Where did the idea for Maw come from?
I’ve always been fascinated by films and stories that combine horror and sexuality, like the work of Clive Barker and specifically David Cronenberg. Maw is my first attempt to combine those two themes. When I graduated from film school I discovered the book The Monstrous-Feminine by Barbara Creed, where she talks about several kinds of female monster in horror. One of them is the ‘archaic-mother’, the all-consuming, bringer and devourer of life. The big black hole, the eternal darkness that sprouts us, and to which we will inevitably return. Basically, I wanted to make a film about a man who is sexually attracted by an actual ‘archaic-mother’. That was the genesis, and after several drafts of the screenplay I discovered it would work best if the main character had vorarephilia which is the erotic desire to be consumed by something.
And by placing those ideas inside a character, what were you looking to explore psychologically?
The main conflict of Maw is an internal one. The main character’s struggle with his own sexuality and desire. Will he give in to his desires? Or can he escape them and find a surrogate? In this way, Maw shares a similarity with tales of addiction or even film noir. There is no external antagonist, it’s all internal. A main reference was also the film Shame by Steve McQueen. In fact, I pitched Maw as a combination between Crash by David Cronenberg and Shame.
Given the complexity of what you hoping to explore, how did Matthieu take to working on a character like Richard?
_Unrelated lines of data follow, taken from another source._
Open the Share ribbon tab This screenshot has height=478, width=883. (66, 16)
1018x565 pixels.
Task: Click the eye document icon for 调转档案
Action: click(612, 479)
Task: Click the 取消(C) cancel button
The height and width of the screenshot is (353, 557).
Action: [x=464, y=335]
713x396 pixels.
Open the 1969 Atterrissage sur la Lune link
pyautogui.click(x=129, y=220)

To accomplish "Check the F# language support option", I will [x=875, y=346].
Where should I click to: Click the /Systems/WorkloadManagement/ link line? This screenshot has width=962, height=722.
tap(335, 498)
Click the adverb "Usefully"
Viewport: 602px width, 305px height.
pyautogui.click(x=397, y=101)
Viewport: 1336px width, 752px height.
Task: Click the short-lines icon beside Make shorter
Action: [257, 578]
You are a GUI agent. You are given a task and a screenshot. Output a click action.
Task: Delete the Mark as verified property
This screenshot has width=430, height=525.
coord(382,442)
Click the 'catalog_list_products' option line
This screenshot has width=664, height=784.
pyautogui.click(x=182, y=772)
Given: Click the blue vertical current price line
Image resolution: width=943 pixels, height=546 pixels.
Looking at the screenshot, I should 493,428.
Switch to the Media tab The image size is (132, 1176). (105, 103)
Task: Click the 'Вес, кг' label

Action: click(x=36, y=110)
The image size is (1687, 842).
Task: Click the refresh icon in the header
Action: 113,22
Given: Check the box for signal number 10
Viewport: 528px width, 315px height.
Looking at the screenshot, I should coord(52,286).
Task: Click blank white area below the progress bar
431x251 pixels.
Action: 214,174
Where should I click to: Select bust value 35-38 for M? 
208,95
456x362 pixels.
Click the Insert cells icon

To begin with, it wasn’t easy to find an actor who was willing to play Richard. Originally in the screenplay he was also slightly older. But I adjusted that to fit Matthieu Sys’ age once he was cast. And actually that fits the story in a better way, because now Richard is even more a young pupil with an older mentor-like character, played by Pascal Maetens. In all honesty, Matthieu didn’t need help to understand his character. We talked in broad term about theme and about what I was trying to achieve with this film, and he connected to the material.
Your monster is created predominantly through sound, who did you work with to create it, and what were you both looking to manifest?
We knew from the beginning that sound design was going to be key for this film, as it relies heavily on suggestion. We worked with a real high-end sound designer in Belgium, Yves De Mey. One key principle was that it should never be clear what kind of animal of monsters is inside that black door. The same principle was also used for the special effects make up: from the wounds we can determine that the ‘monster’ has some kind of claws, but it also produces burn wounds for example.
Last couple of questions, where can people watch Maw?
It’s available on DVD with lots of extras, and it’s featured on a compilation with other Lovecraftian shorts.
And what can we expect to see from you next?
I’m writing several feature projects, all horror, and am hoping to film a new short film in the autumn of this year. Another psychological horror with Matthieu once again in a leading role. But this time with a visible on-screen monster.